__PROVIDED ENTRIES__.
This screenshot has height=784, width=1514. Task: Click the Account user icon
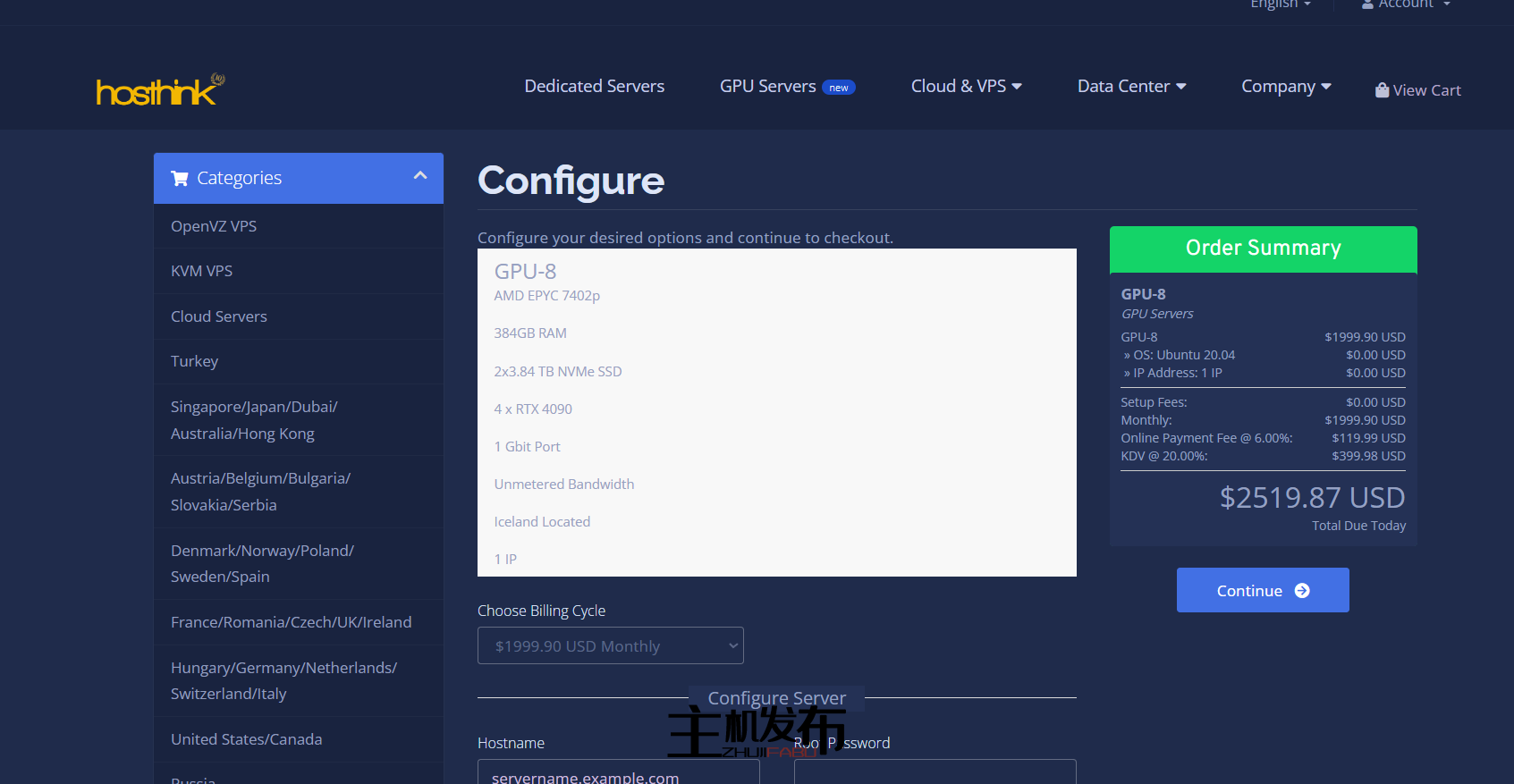[x=1367, y=4]
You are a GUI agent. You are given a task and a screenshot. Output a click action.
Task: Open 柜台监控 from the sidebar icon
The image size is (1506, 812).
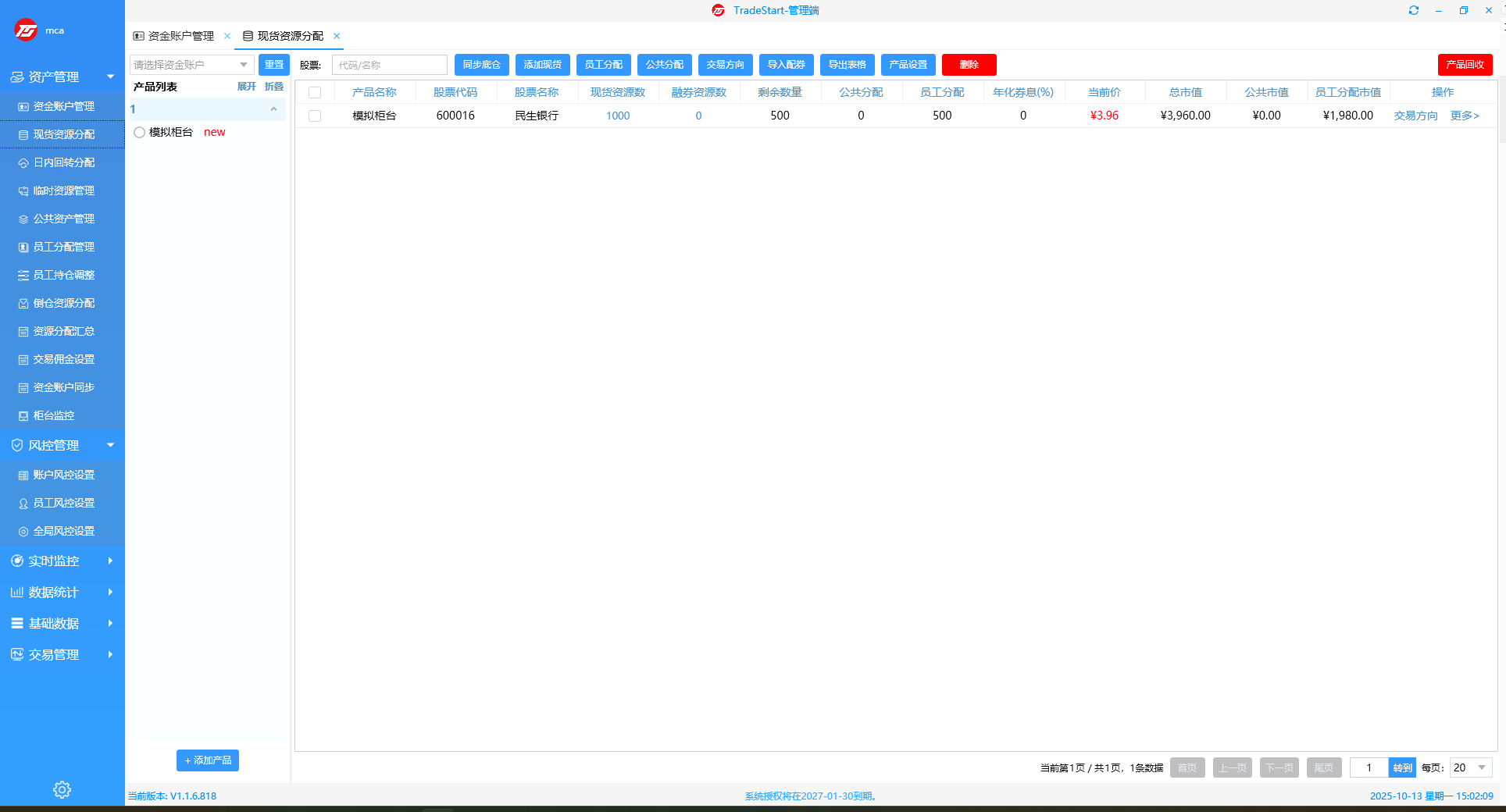pyautogui.click(x=23, y=416)
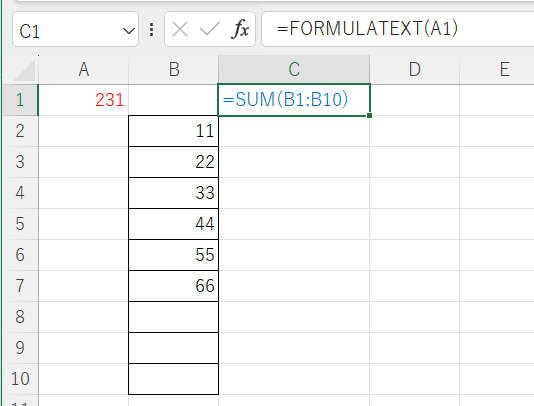
Task: Select the row 10 header
Action: 20,379
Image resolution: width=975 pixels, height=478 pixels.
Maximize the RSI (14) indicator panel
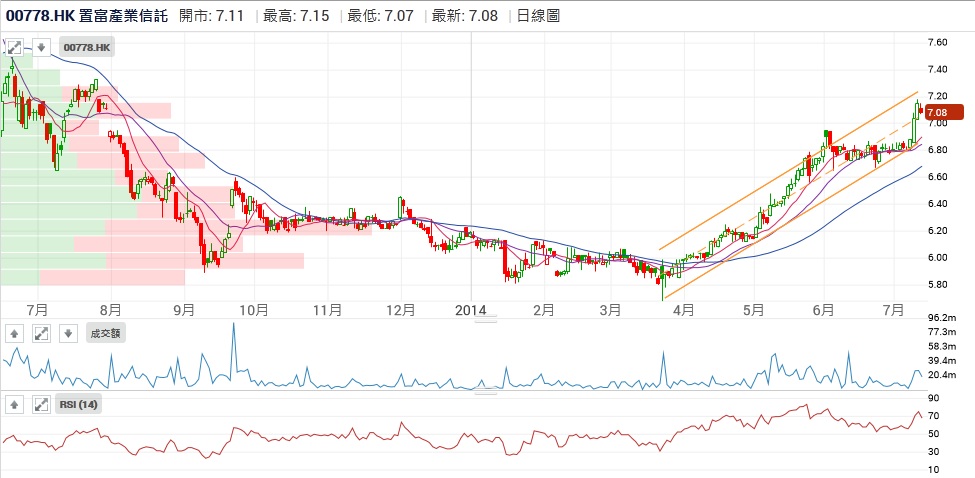(x=41, y=405)
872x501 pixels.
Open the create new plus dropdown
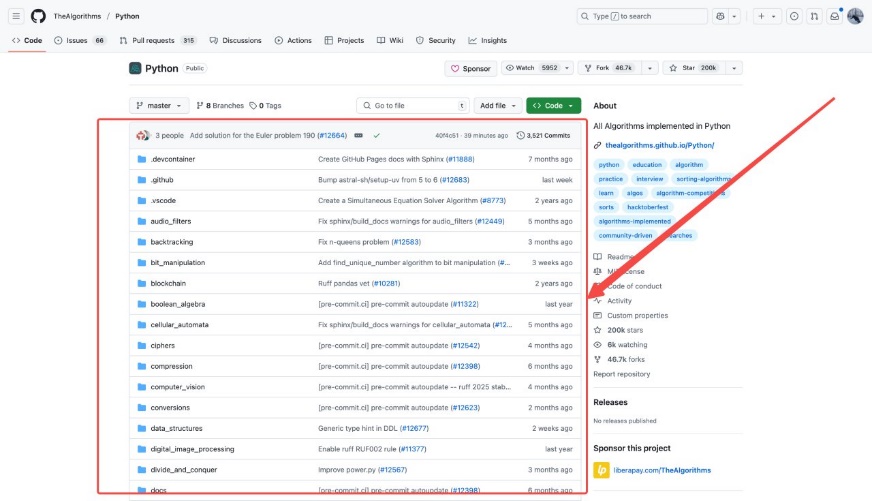pyautogui.click(x=767, y=16)
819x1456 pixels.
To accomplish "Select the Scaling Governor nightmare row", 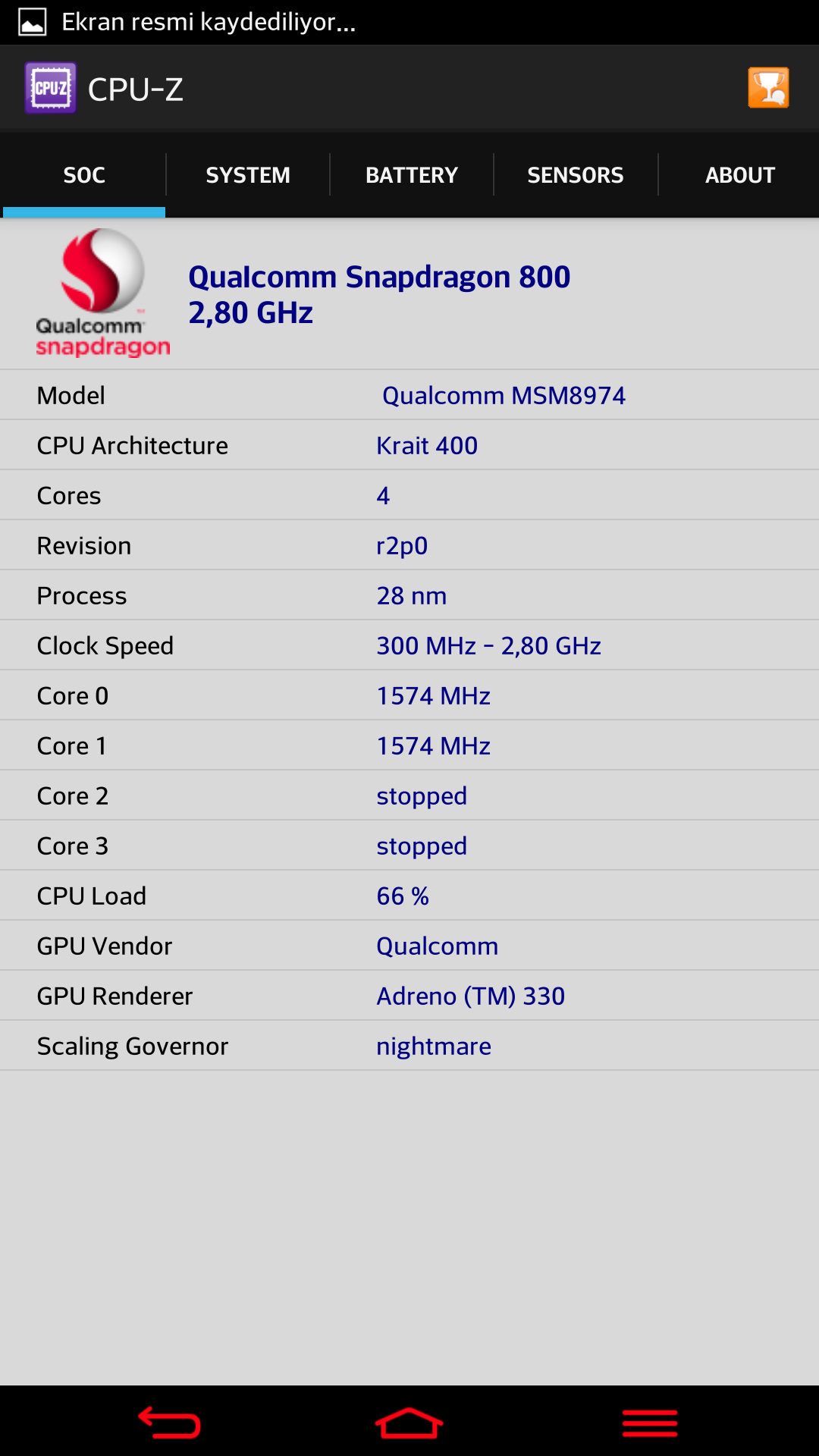I will [410, 1046].

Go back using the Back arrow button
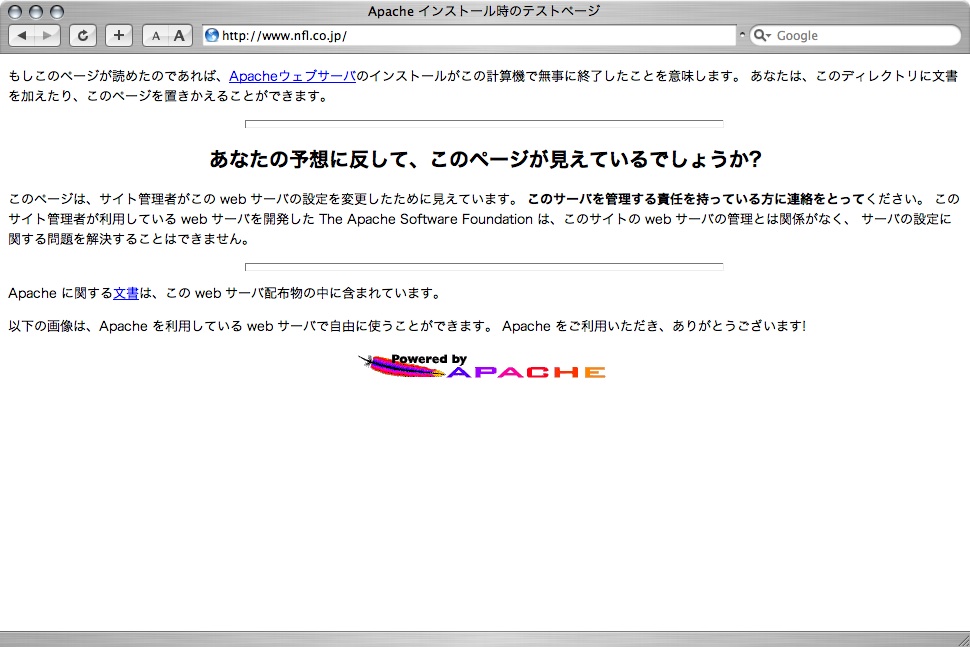coord(22,36)
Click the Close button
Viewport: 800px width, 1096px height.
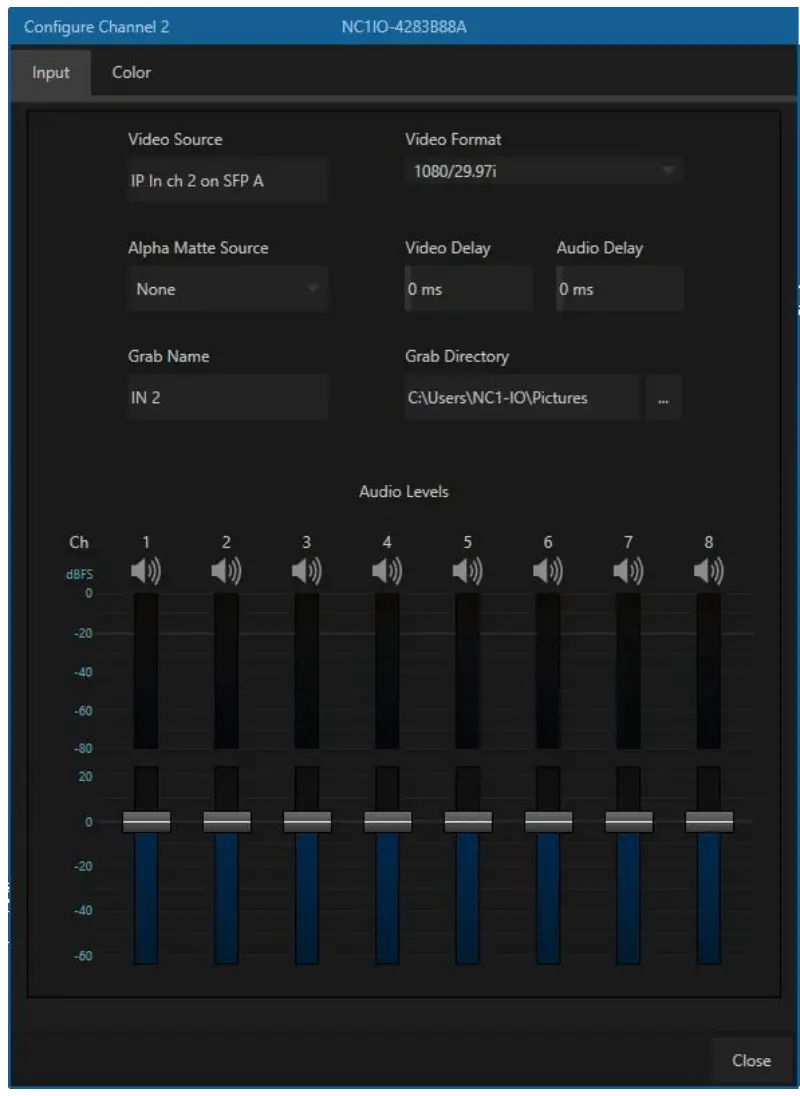(752, 1060)
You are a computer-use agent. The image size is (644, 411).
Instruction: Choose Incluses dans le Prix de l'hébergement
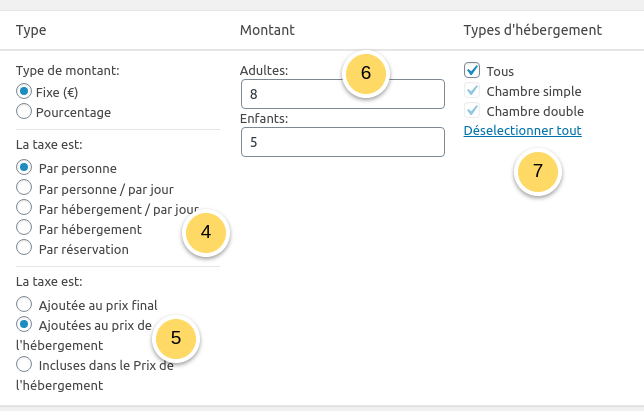(x=25, y=364)
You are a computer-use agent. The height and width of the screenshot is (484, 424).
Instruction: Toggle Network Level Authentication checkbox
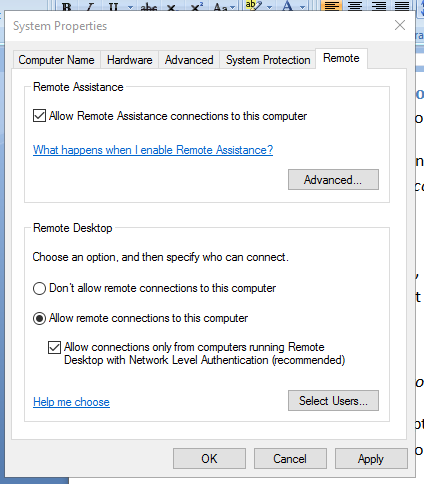point(54,347)
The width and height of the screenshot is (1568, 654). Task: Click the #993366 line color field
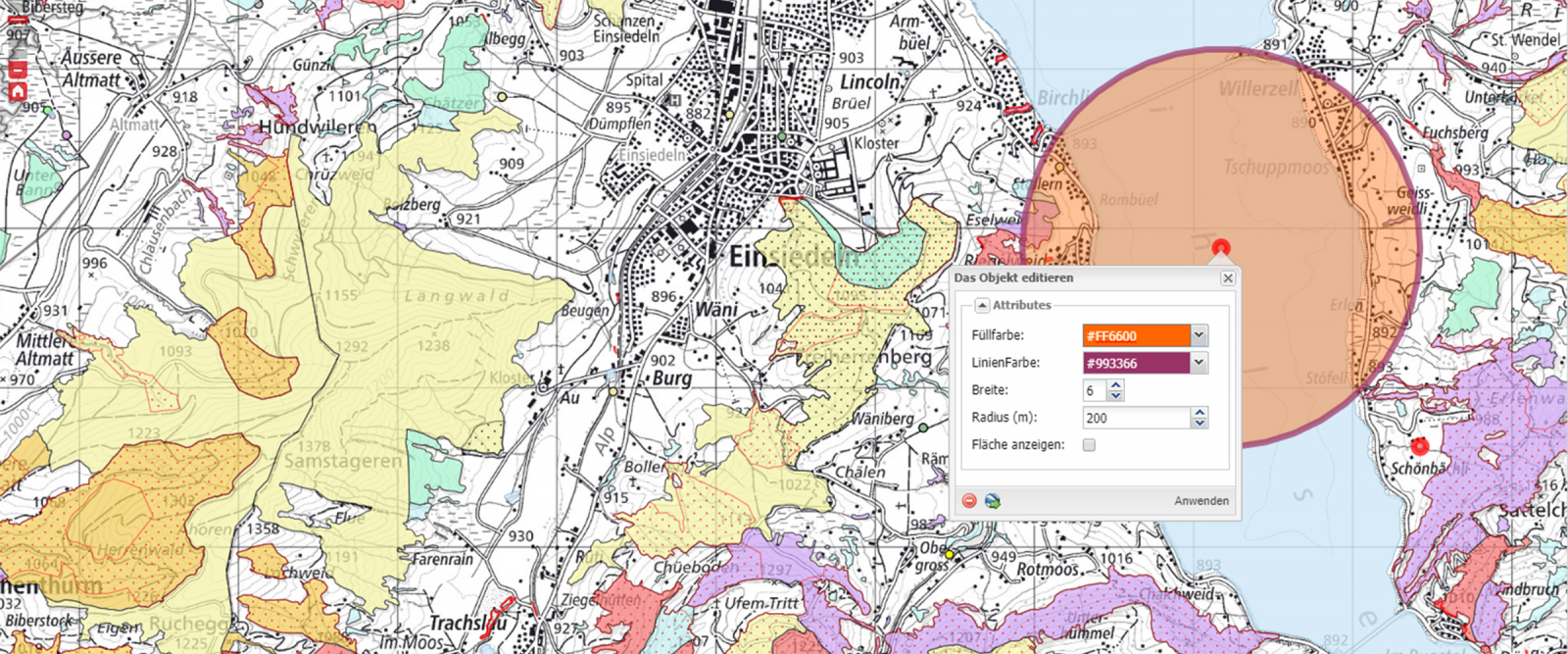pos(1135,363)
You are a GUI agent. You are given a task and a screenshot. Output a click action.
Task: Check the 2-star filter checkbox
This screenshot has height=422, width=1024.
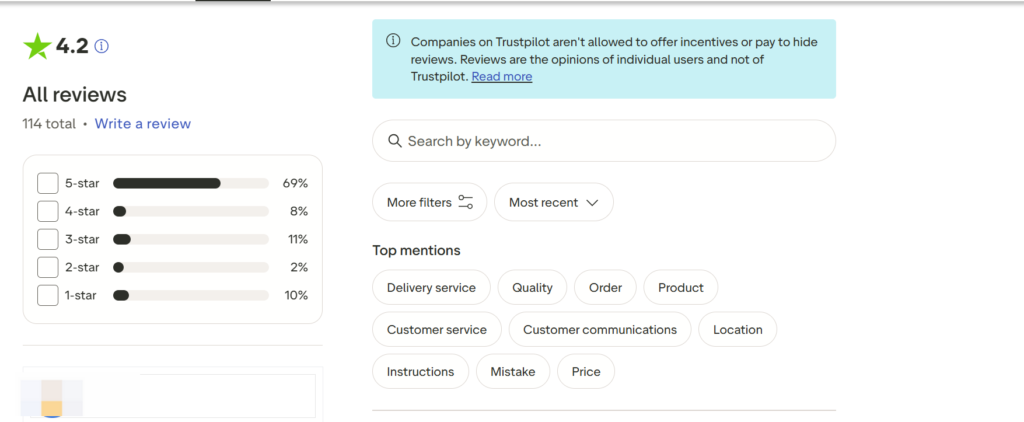click(48, 267)
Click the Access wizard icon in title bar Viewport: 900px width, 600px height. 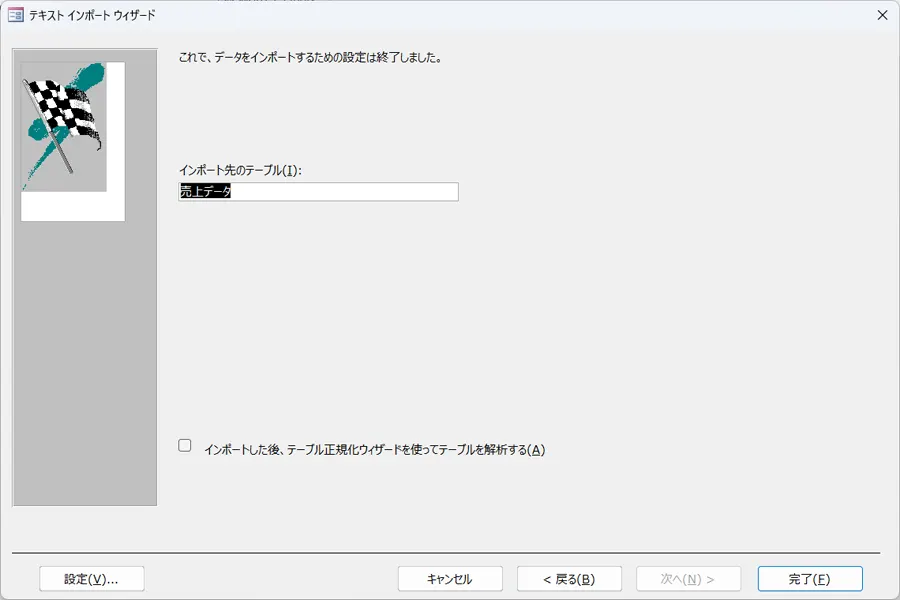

__BRIEF__.
Only one thing is required here: an exact copy of the lines from the one bearing "You are a computer-use agent. The image" through the final line above, both included, with pictures left out.

__OUTPUT OF THE EXERCISE__.
You are a computer-use agent. The image size is (644, 411).
Instruction: Choose Incluses dans le Prix de l'hébergement
(x=25, y=364)
You are a computer-use agent. The height and width of the screenshot is (484, 424).
Instruction: Toggle Network Level Authentication checkbox
point(54,347)
The width and height of the screenshot is (1568, 654). Task: Click the #993366 line color field
pos(1135,363)
You are a GUI agent. You are given a task and a screenshot. Output a click action.
Task: Check the 2-star filter checkbox
This screenshot has height=422, width=1024.
click(48, 267)
Click the Access wizard icon in title bar Viewport: 900px width, 600px height. 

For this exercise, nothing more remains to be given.